RANDOM NIM(n,p): n stones lie on the desk. As in NIM, Ann and Beth alternate to remove either one or two stones. The player who has to move but cannot (since there is no stone left) loses, and the payoffs are also identical to the preceding game. However between these moves of Ann and Beth, randomly either 0 or 1 stones are also removed (with probability p and 1-p respectively).
The game is sequential, with two players, but between these moves of the players there are the random moves. Such games are called sequential with randomness, and are discussed in this chapter.
To describe and discuss sequential games with some random moves, we need to merge the former concept of an extensive form of a sequential game as described here, and the concept of a probability tree discussed in the probability chapter. In addition to the vertices of the extensive form that correspond to positions of the game where one of the players is supposed to make a decision, we need random vertices. At these vertices the random moves are performed. Therefore, there are arcs out of these random vertices to other vertices, positions that can be reached from these random positions. These arcs are labeled by the appropriate probabilities to reach the other position from the random position. Of course, the probabilities attached to all outgoing arcs of such a random vertex must sum up to 1. It is also understood at the moment that all these probabilities are known to every player; this is part of the complete information requirement. Thus now we have three kinds of vertices: random vertices, position vertices belonging to some player, and end vertices. The start vertex is either a random vertex or belongs to some player.
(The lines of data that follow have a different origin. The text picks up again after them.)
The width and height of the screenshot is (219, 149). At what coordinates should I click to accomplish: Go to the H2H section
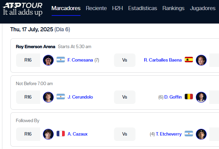tap(117, 8)
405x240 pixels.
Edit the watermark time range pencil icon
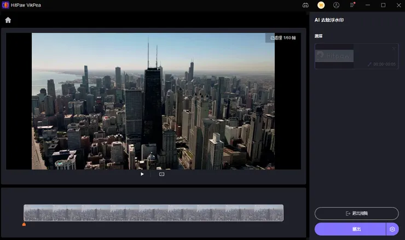370,64
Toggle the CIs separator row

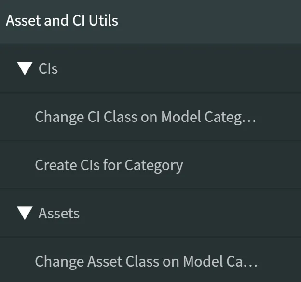[x=145, y=69]
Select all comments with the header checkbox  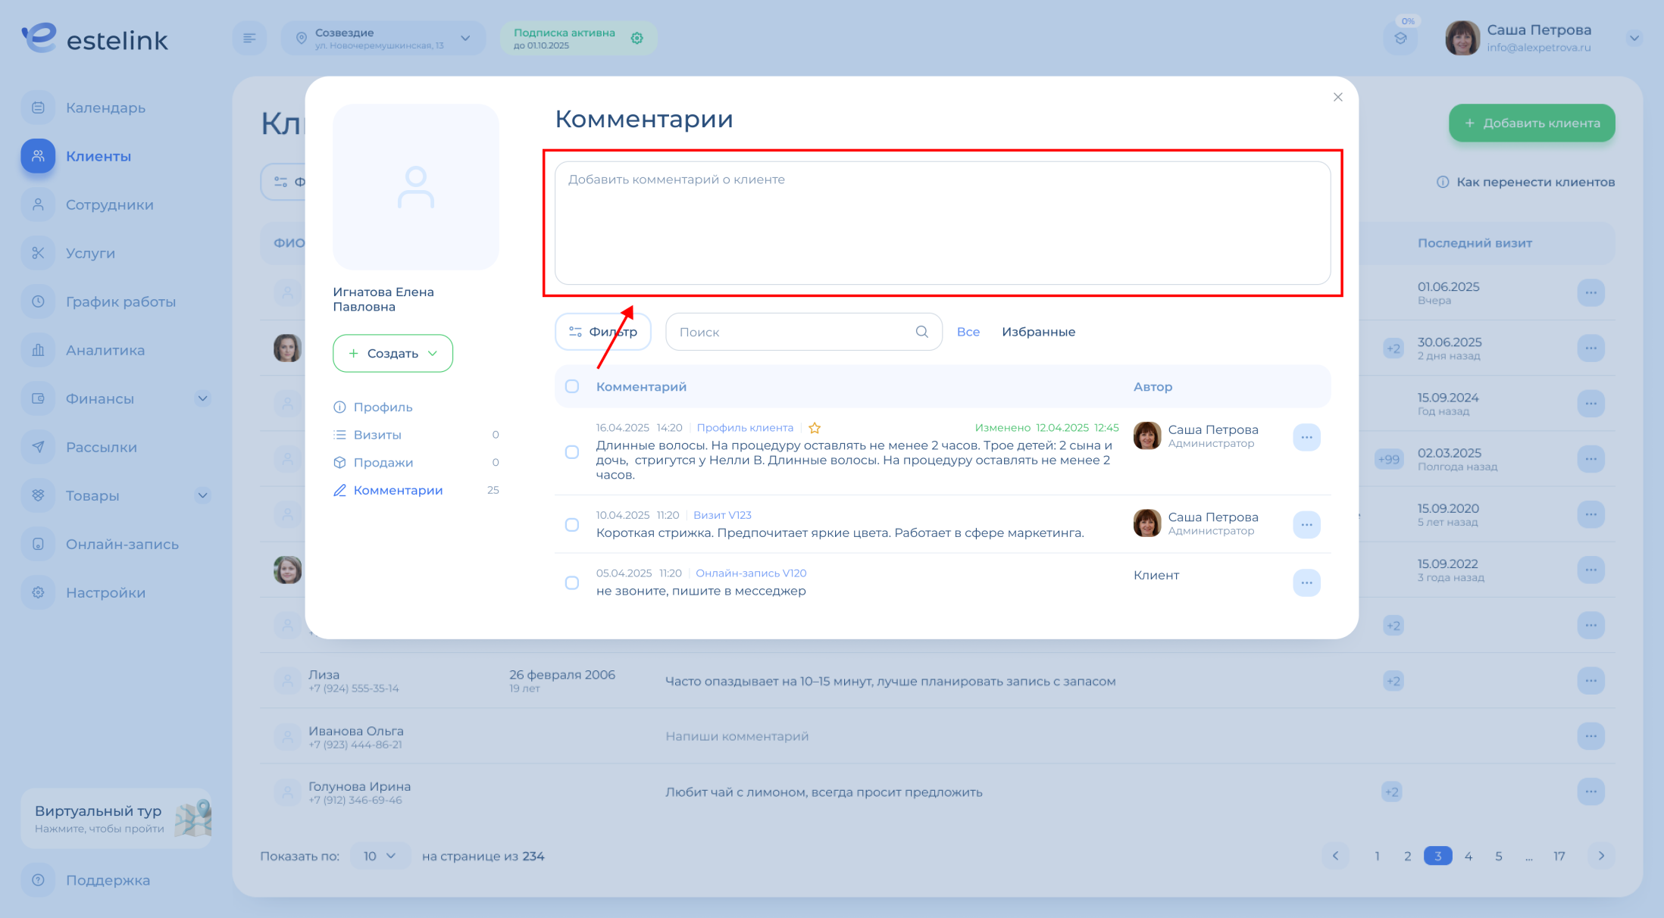572,386
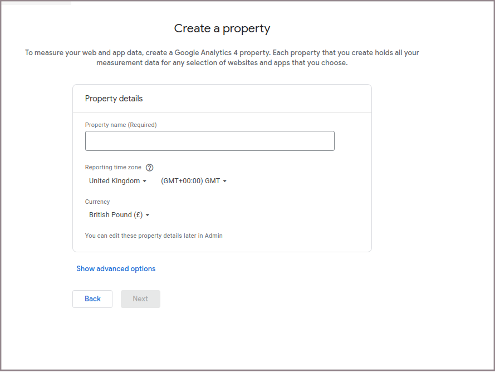Click the "Create a property" page title
Screen dimensions: 495x372
pos(222,28)
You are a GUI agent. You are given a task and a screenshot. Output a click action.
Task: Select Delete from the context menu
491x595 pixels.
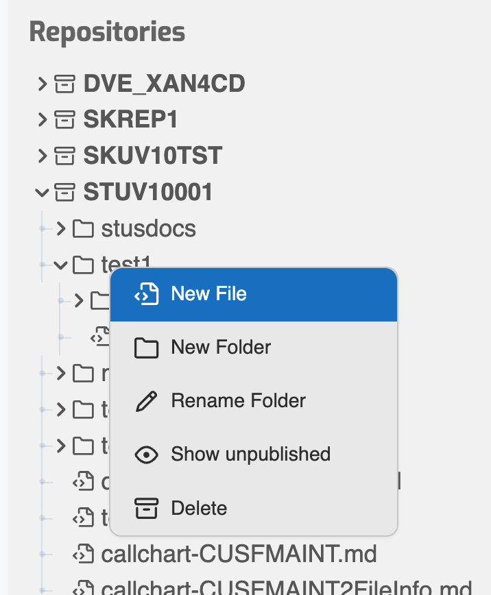(x=199, y=508)
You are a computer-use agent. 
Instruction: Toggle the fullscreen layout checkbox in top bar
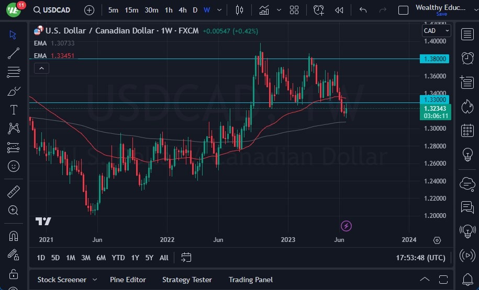pos(403,10)
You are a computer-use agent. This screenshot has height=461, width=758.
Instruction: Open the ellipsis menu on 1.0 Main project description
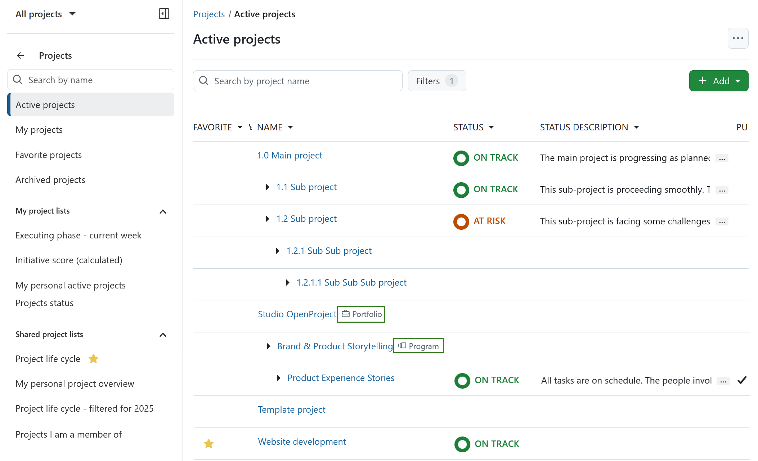pyautogui.click(x=722, y=158)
Here is the digraph for RANDOM NIM(5,0.5). The random vertices are in green, and the probability labels of the random moves are suppressed, since all of them have the value 0.5. The number shown at each vertex indicates the number of stones still on the desk at that time.
We will analyze such games using backward induction. At each vertex, the expected payoffs of all players will be written. Remember that such expected payoffs are only meaningful if we have at least an interval scale for the payoffs. .......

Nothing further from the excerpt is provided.